The text generated by Hal, the computer, was intended to mimic what Susann might have written, although the output required significant editing. French credits Hal's work with "almost 100% of the plot, 100% of the theme and style." French estimates that he wrote 10% of the prose, the computer Hal wrote about 25% of the prose, and the remaining two-thirds was more of a collaboration between the two. A typical scenario to write a scene would involve Hal asking questions that French would answer (for example, Hal might ask about the "cattiness factor" involved in a meeting between two key female characters, and French would reply with a range of 1 to 10), and the computer would then generate a few sentences to which French would make minor edits. The process would repeat for the next few sentences until the scene was written.

==Legal issues==
Jacqueline Susann's publisher was skeptical of the legality of Just This Once, although French doubted that an author's thought processes could be copyrighted. Susann's estate reportedly threatened to sue Scott French but the parties settled out of court; the settlement involved splitting profits between the parties but the terms of the settlement were not disclosed.

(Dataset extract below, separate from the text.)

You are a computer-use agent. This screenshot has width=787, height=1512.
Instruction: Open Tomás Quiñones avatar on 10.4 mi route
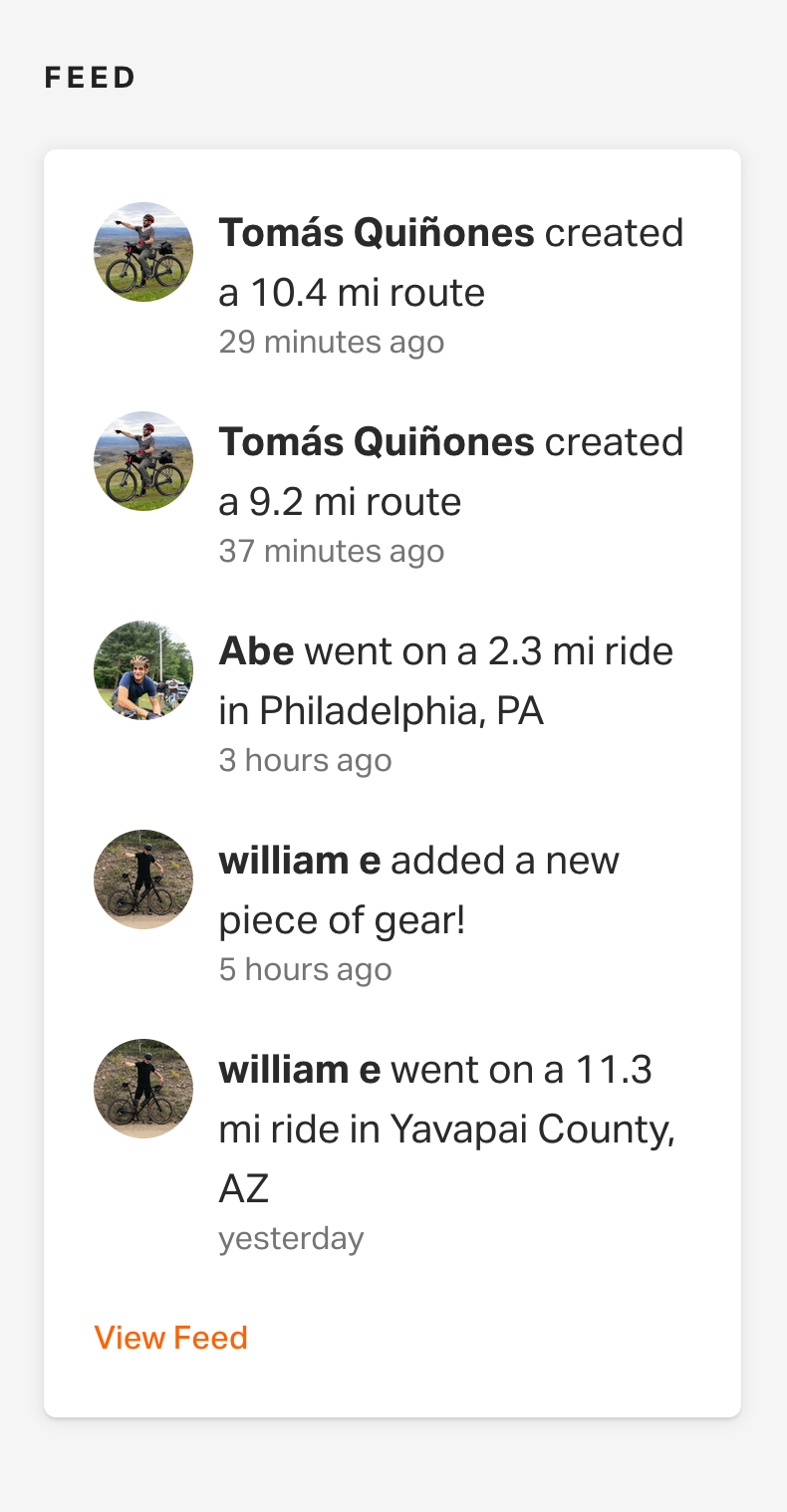tap(143, 252)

The publication of Just This Once raised questions in the legal profession concerning how copyright law applies to computer-generated works derived from an analysis of other copyrighted works, and whether the generation of such works infringes on copyright. The publications on this topic suggested that the copyright laws of the time were ill-equipped to deal with computer-generated creative works.

==Reception==
The book's publisher Steven Shragis of Carol Group said of the novel, "I'm not going to say this is a great literary work, but it's every bit as good as anything out in this field, and better than an awful lot."

The novel received some positive early reviews. In USA Today, novelist Thomas Gifford compared Just This Once to another novel in the same genre, American Star by Jackie Collins. Gifford concluded: "If you do like this stuff, you'd be much, much better off with the one written by the computer." The Dead Jackie Susann Quarterly declared that Susann "would be proud. Lots of money, sleaze, disease, death, oral sex, tragedy and the good girl gone bad."

Other reviews were mixed. Publishers Weekly wrote, "If the books of Jacqueline Susann and Harold Robbins seem formulaic, this debut novel of sin and success in Las Vegas outdoes them all. And that, in a way, is the point.... All novelty rests in the conceit of computer authorship, not in the story itself." Library Journal stated "French invested eight years and $50,000 in a scheme to use artificial intelligence to fulfill his authentic, if dubious, desire to generate a trashy novel a la Jacqueline Susann. Shallow, beautiful-people characters are flatly conceived and randomly accessed in a formulaic plot ... a sexy, boring morality tale. Of possible interest to computer buffs for its use of Expert Systems and the virtual promise of more worthy possibilities; others should read Susann." Kirkus Reviews wrote: "The deal here is that author French is not the author, he's just the midwife, having allegedly programmed his computer to write about our times just the way Susann would... almost perfectly capturing glamorous Jackie's turgid but E-Z reading prose style and ultrareliable mix of sex, glitz, dope 'n' despair.... One wonders, though, if French's tale spinning PC will do as well on the talkshows as Jackie did. The computer weenies have been trying to tell us for years, garbage in-garbage out."